Tu sais que je conserve tous les exemplaires du Monde…?
— Mais alors… tu vas pouvoir me servir, je cherche un article de Camus au moment de la mort de Malraux.
— Mais (chœur à la voix indécise) ce n'est pas possible…
Moi, réalisant ? Mais non, pas ton Camus, mon Camus! En 1976.
— 1976… Hum, ce sont les cartons du fond, il va falloir tout déplacer…
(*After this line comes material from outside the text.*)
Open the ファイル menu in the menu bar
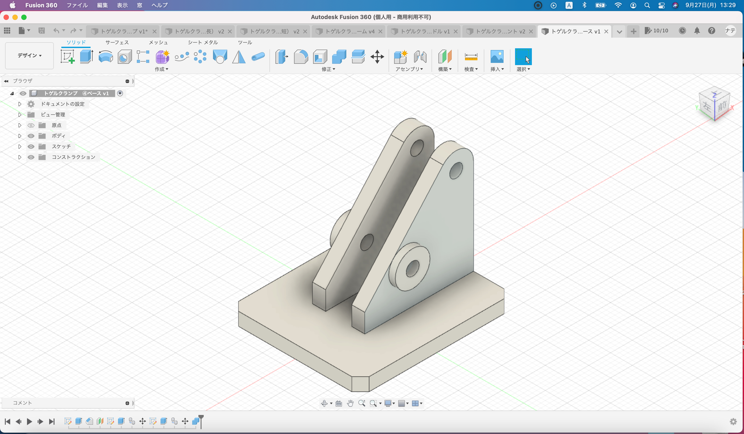The image size is (744, 434). (x=77, y=5)
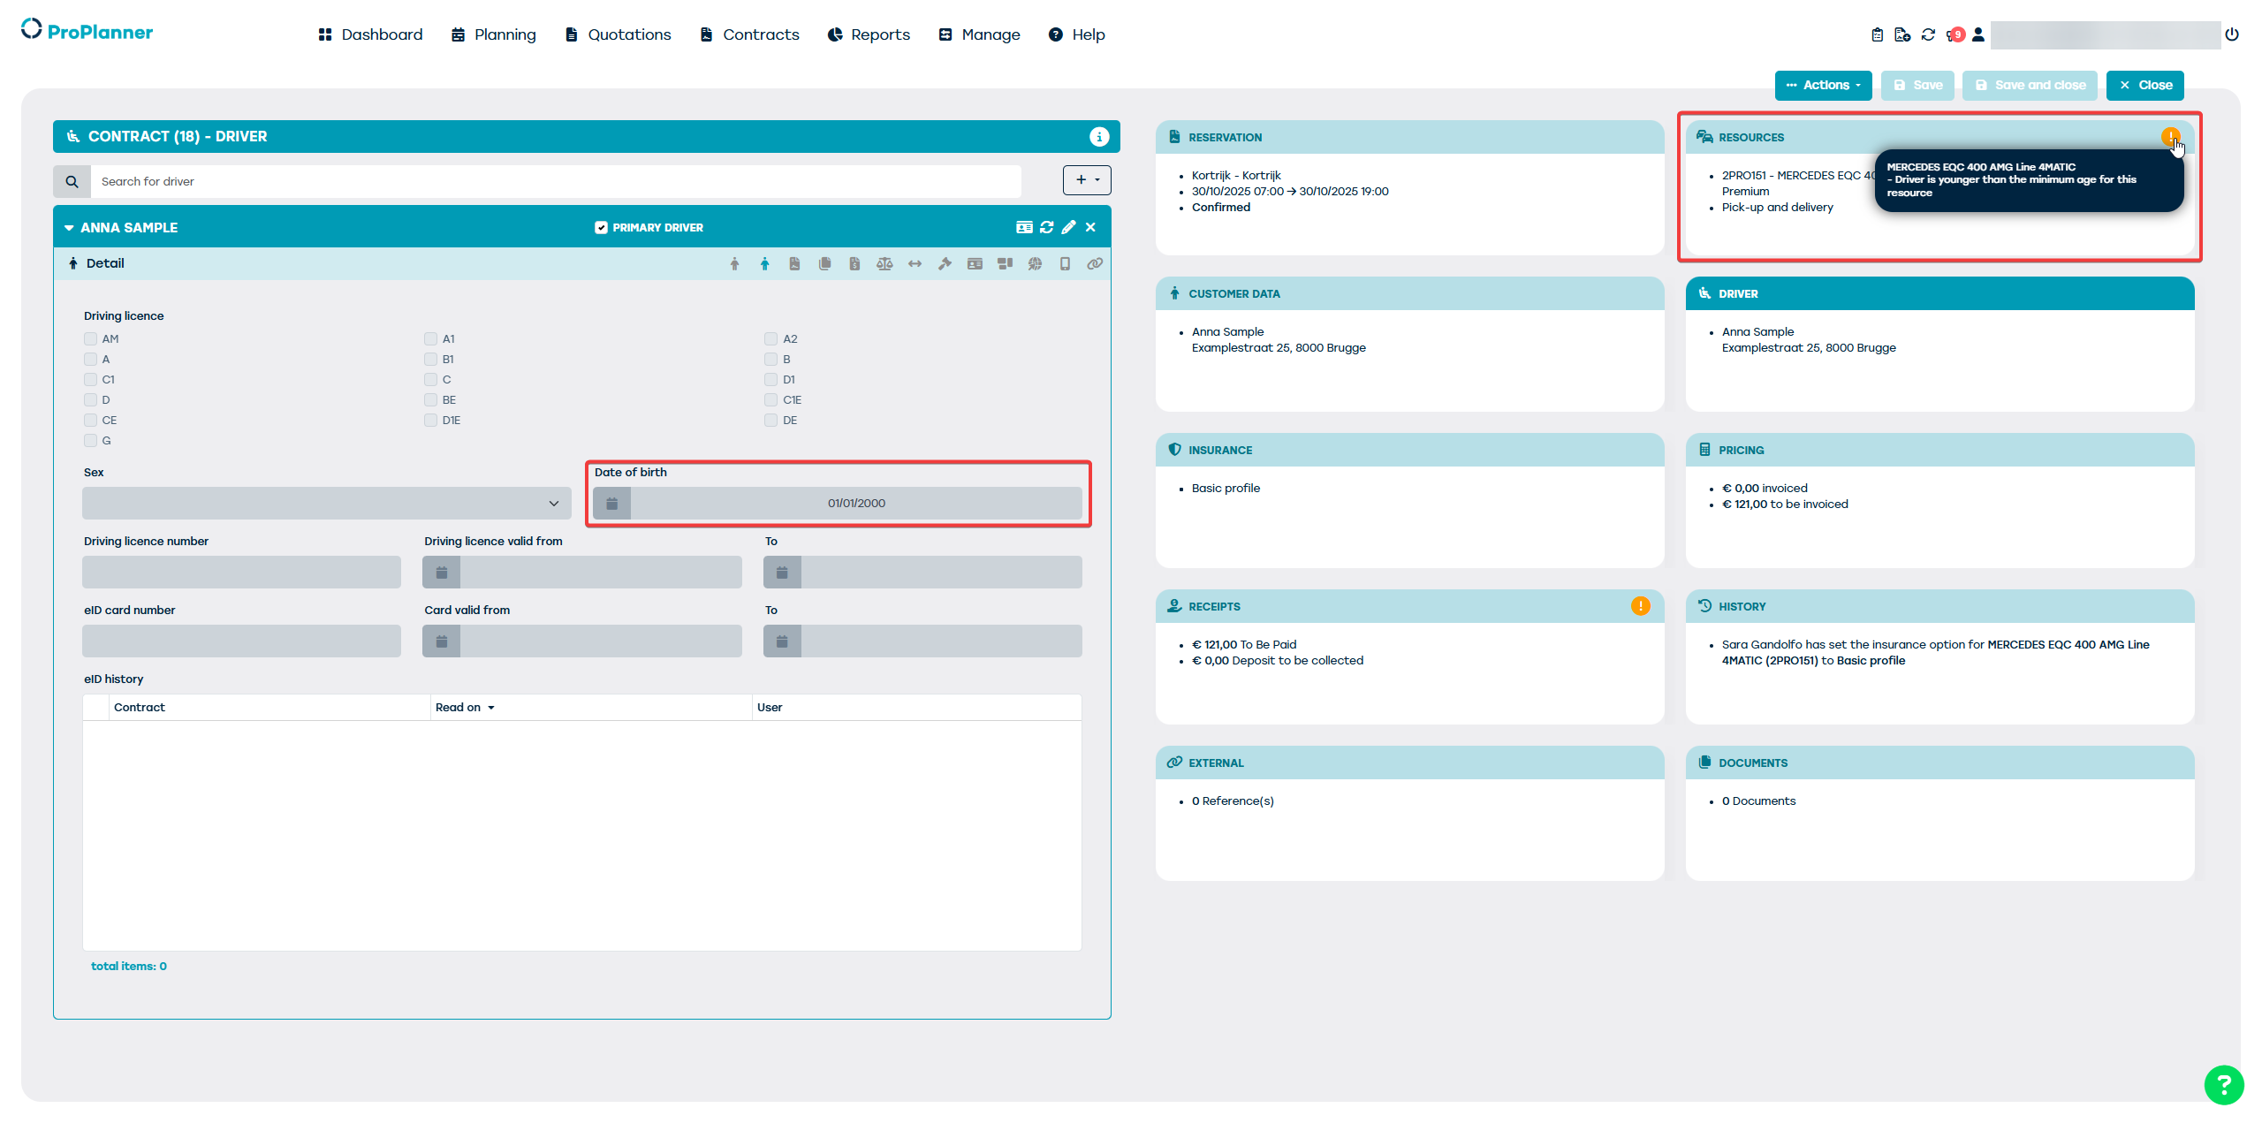Click the mobile phone icon in Detail toolbar

coord(1065,263)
— Tu sais que tout est en ligne ?
— Oui mais c'est payant, je me sers du moteur de recherche pour savoir quel journal consulter. Enfin, ce sont les suppléments littéraires que je conserve…1

— Quand j'étais petit je lisais une bande dessinée qui s'appelait Pierrot. Et puis l'air du temps est devenu anti-BD, et du jour au lendemain on a arrêté de me l'acheter. J'ai été très malheureux parce dans le dernier magazine le héros, Pierrot, courait dans des galeries à l'intérieur d'une falaise, et l'épisode se terminait il était arrivé au bout de la galerie et elle débouchait à flanc de falaise, directement sur la mer, et la légende disait « Il regarda l'abîme sans fond ». Et moi j'étais petit, j'avais huit ans, et bien, j'imaginais vraiment un abîme sans fond, c'était vertigineux. Et il il y a deux ou trois ans, en passant devant un bouquiniste, j'ai trouvé la suite de l'histoire…
— Et alors ?
— Eh bien en fait, Pierrot regarde vers le haut, et il s'aperçoit que le sommet de la falais est tout proche, et il grimpe et il s'échappe comme ça.
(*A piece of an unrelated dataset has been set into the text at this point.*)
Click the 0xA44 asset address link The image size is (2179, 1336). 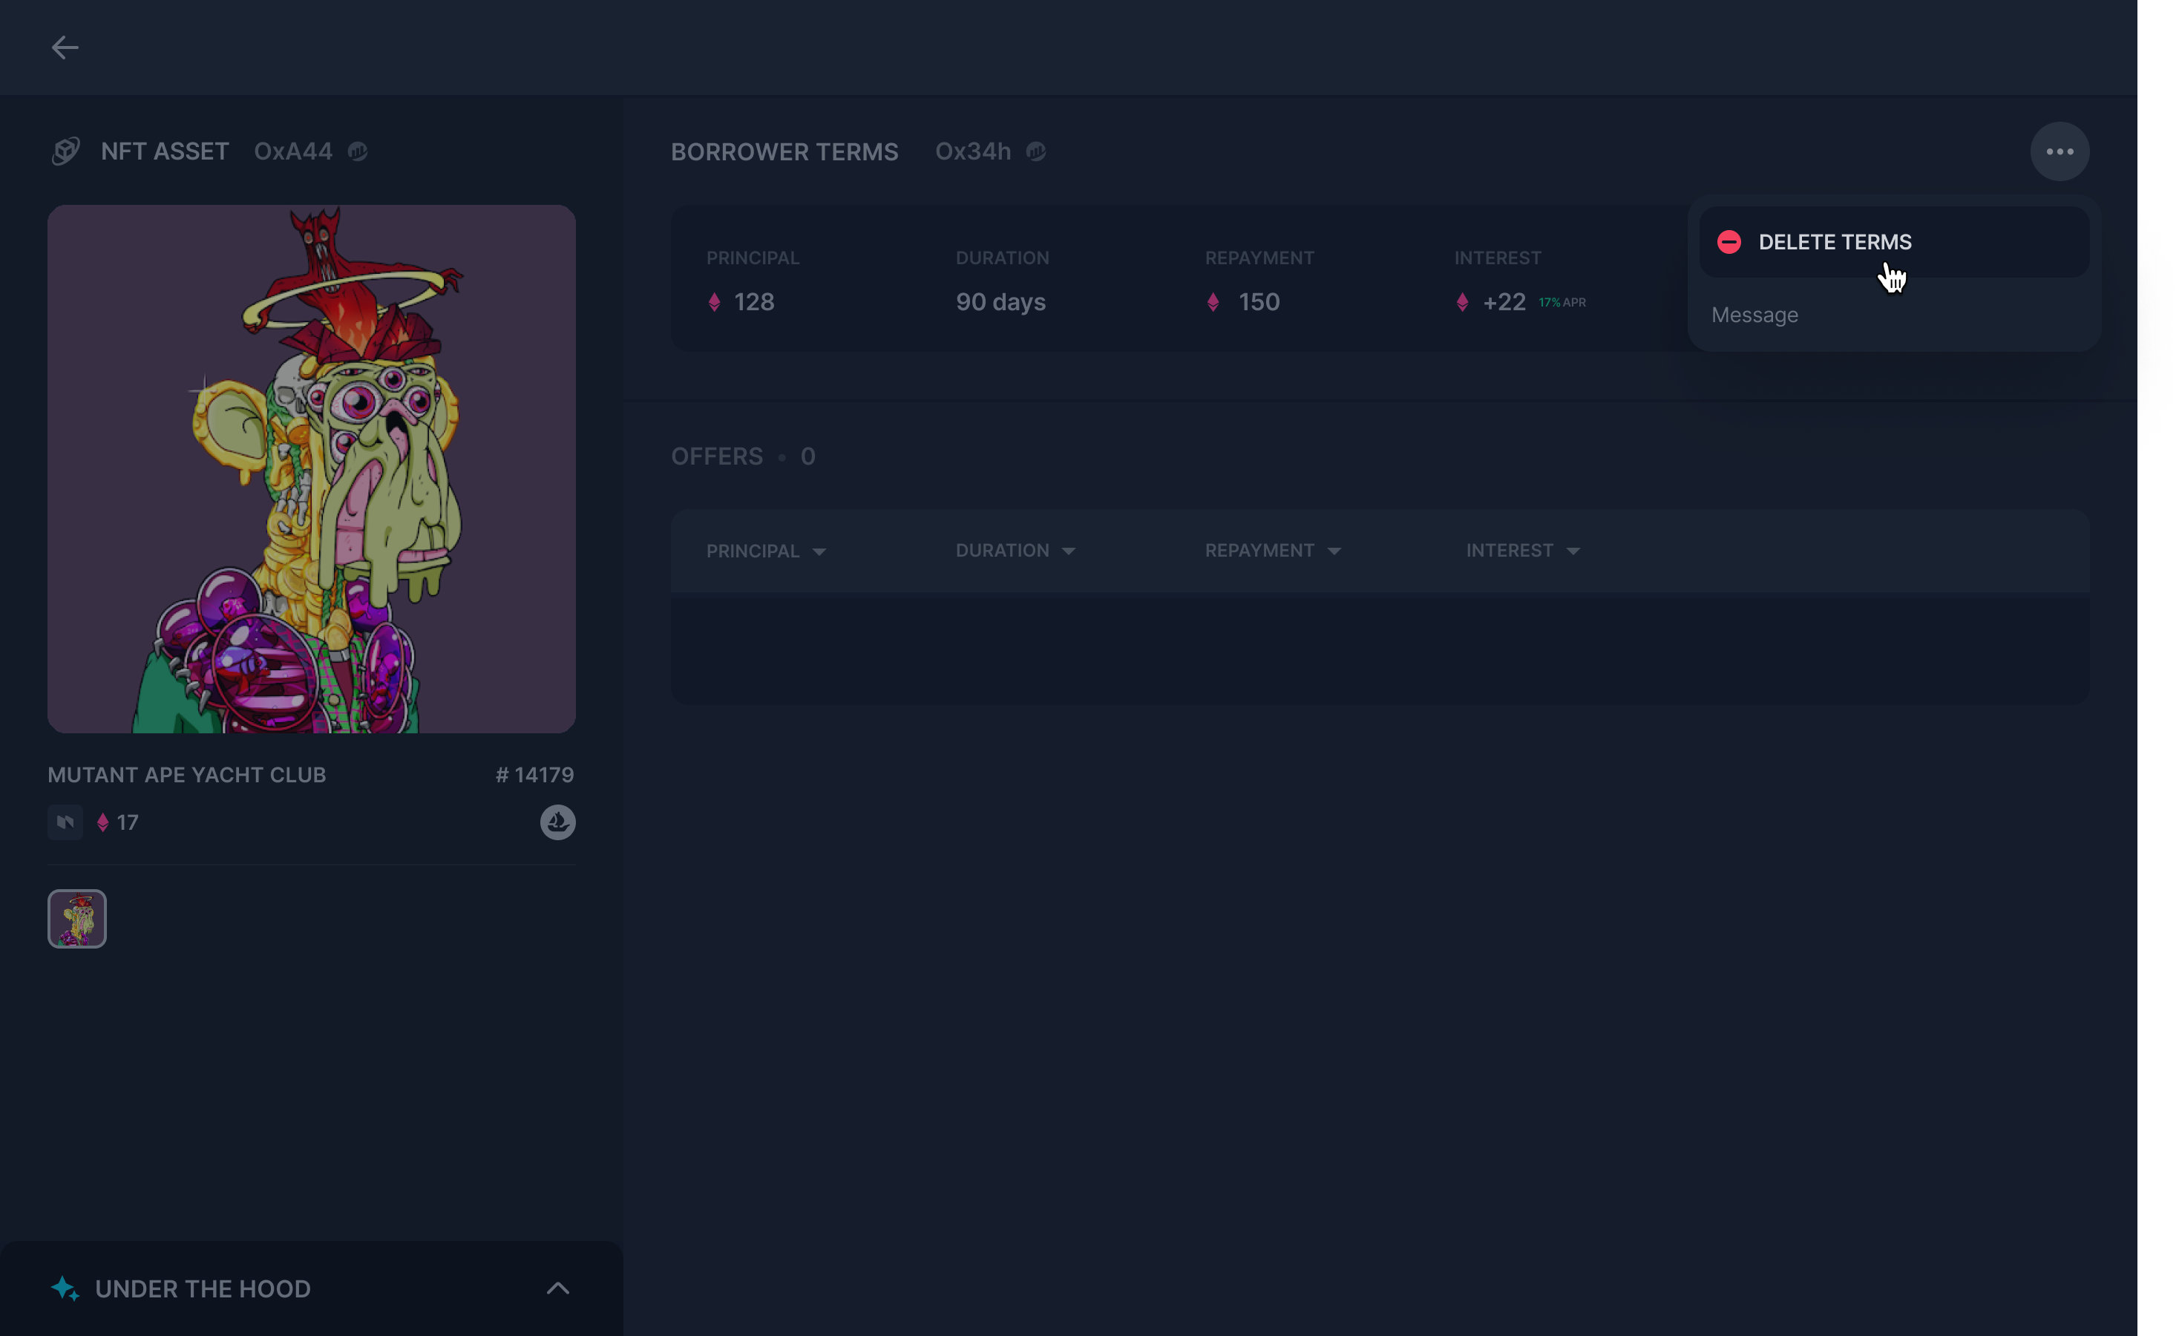(293, 152)
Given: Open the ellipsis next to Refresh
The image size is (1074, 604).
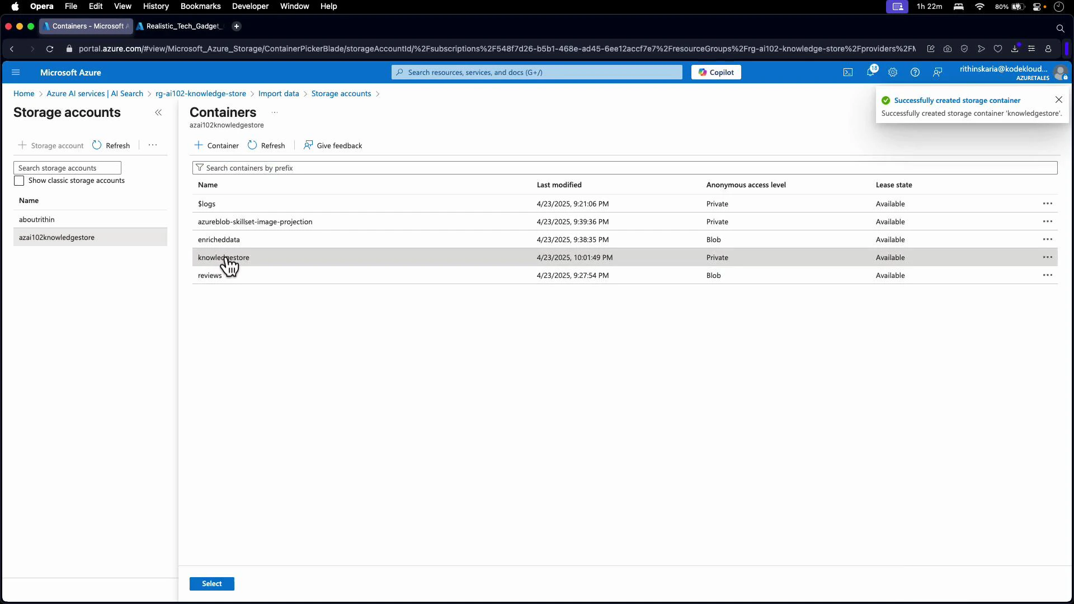Looking at the screenshot, I should pyautogui.click(x=152, y=145).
— Et vous avez acheté la revue ?
— Non, même pas…

— Vous savez mon outil a transformé les sites, le baraguoin2, eh bien, durant les vacances, il a commencé à prendre le contrôle d'internet…
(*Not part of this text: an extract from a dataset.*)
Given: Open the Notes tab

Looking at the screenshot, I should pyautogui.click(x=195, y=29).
— Hein? Qu'est-ce que tu dis ?
— Eh oui. Je ne sais pas comment ça se fait, Google a commencé à indexer des pages, et de plus en plus, naturellement; j'ai commencé à recevoir des mails d'universités, de municipalités, pour me dire d'arrêter… Je pense que c'est parce que Jean Véronis m'a fait de la pub cet été… Nicolas m'a aidé à arrêter le monstre, j'étais en train de prendre le contrôle de la Toile…
— Terminator 3, quoi!!


Note
1 : Vérification faite, il semble que l'article de Camus n'est pas paru dans un Monde des livres. Tant pis.